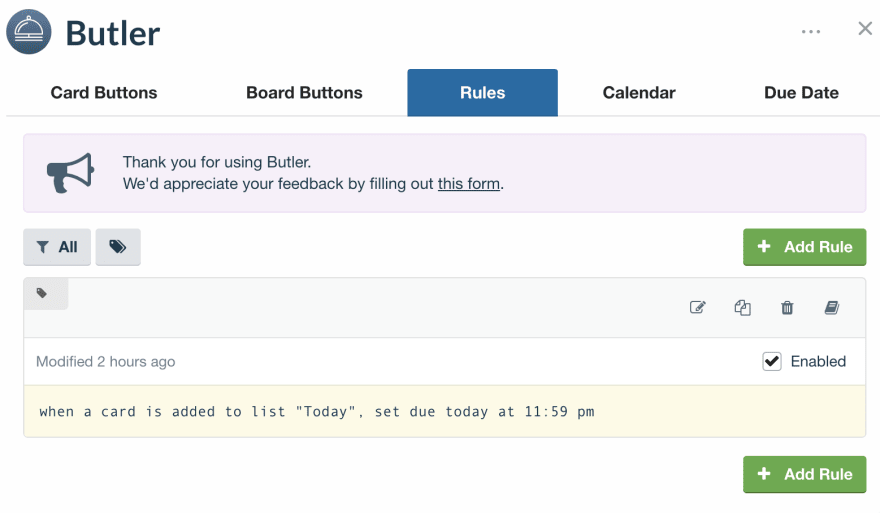This screenshot has height=513, width=880.
Task: Click the top Add Rule button
Action: (804, 247)
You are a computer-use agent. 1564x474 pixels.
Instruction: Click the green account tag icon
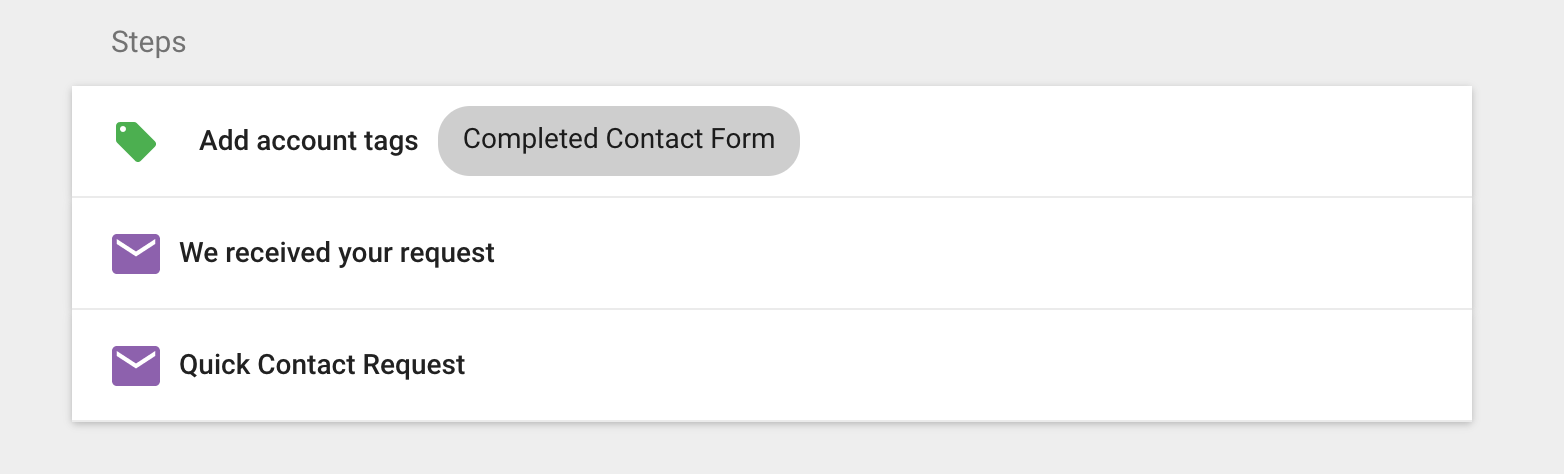[135, 142]
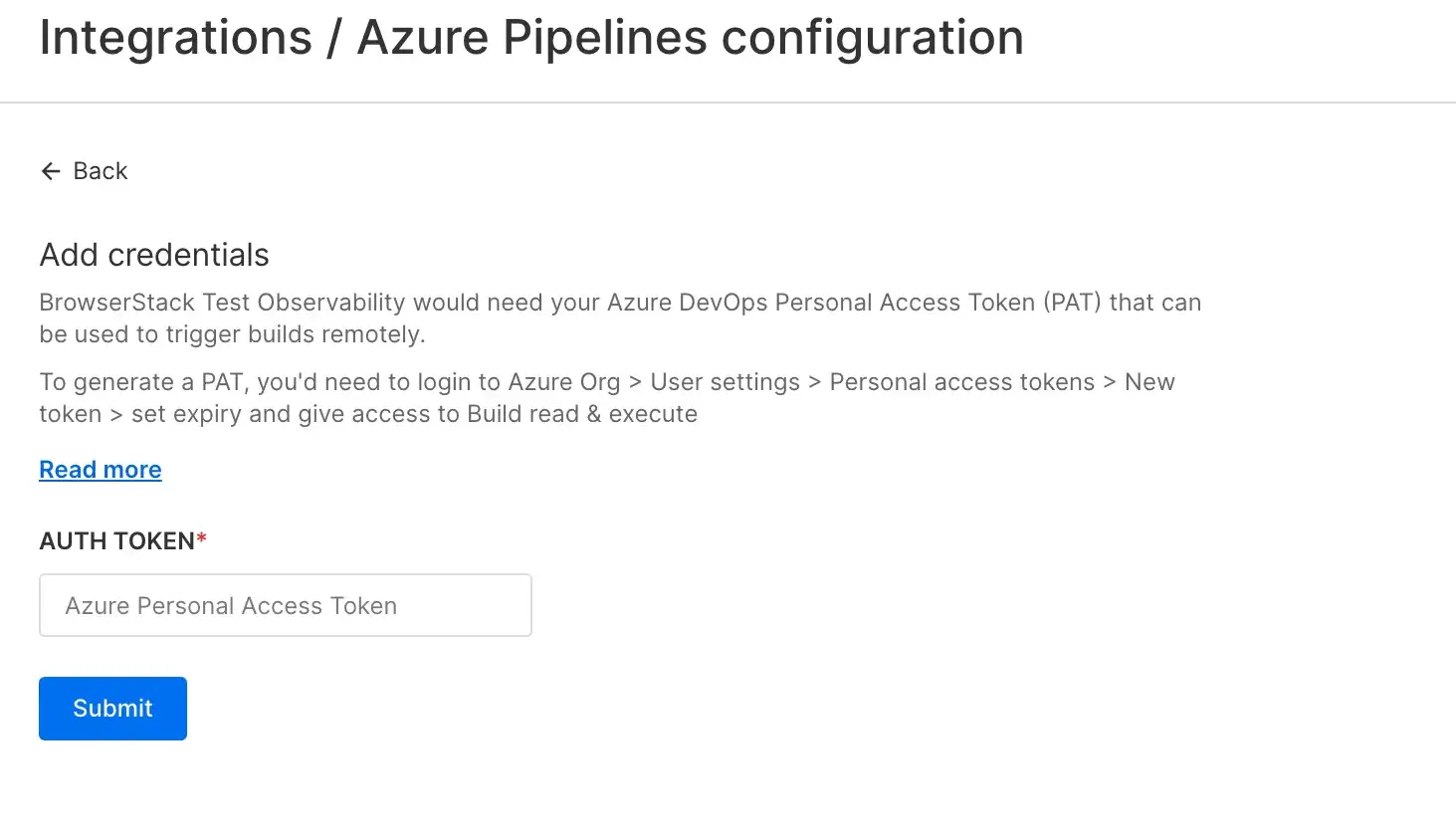Click the AUTH TOKEN field label
Viewport: 1456px width, 838px height.
point(116,540)
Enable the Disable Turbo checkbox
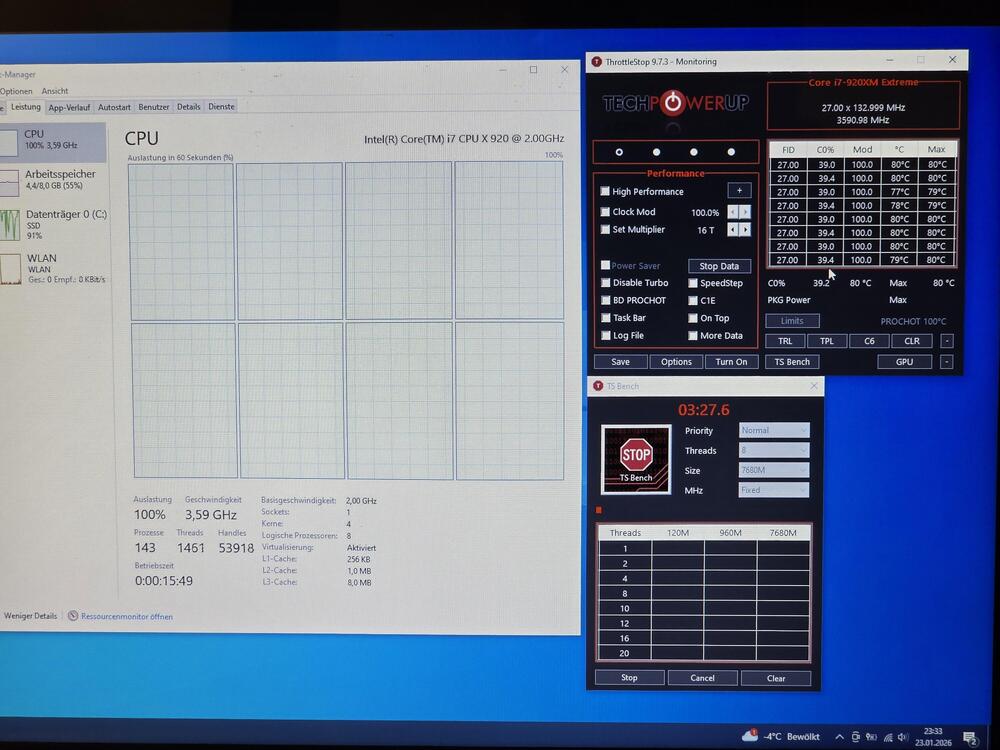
-----
> _WRITTEN PROBLEM_: Rewrite all the entries above with "checkbox" replaced by "check box" and everything else unchanged. Leave out the pictures.

> _COMPLETED TASK_:
This screenshot has height=513, width=880.
Task: Click the top Add Rule button
Action: (804, 247)
You are a computer-use agent. 1564x474 pixels.
Instruction: Click the green account tag icon
[135, 142]
Click the AUTH TOKEN field label
Viewport: 1456px width, 838px height.
point(116,540)
Enable the Disable Turbo check box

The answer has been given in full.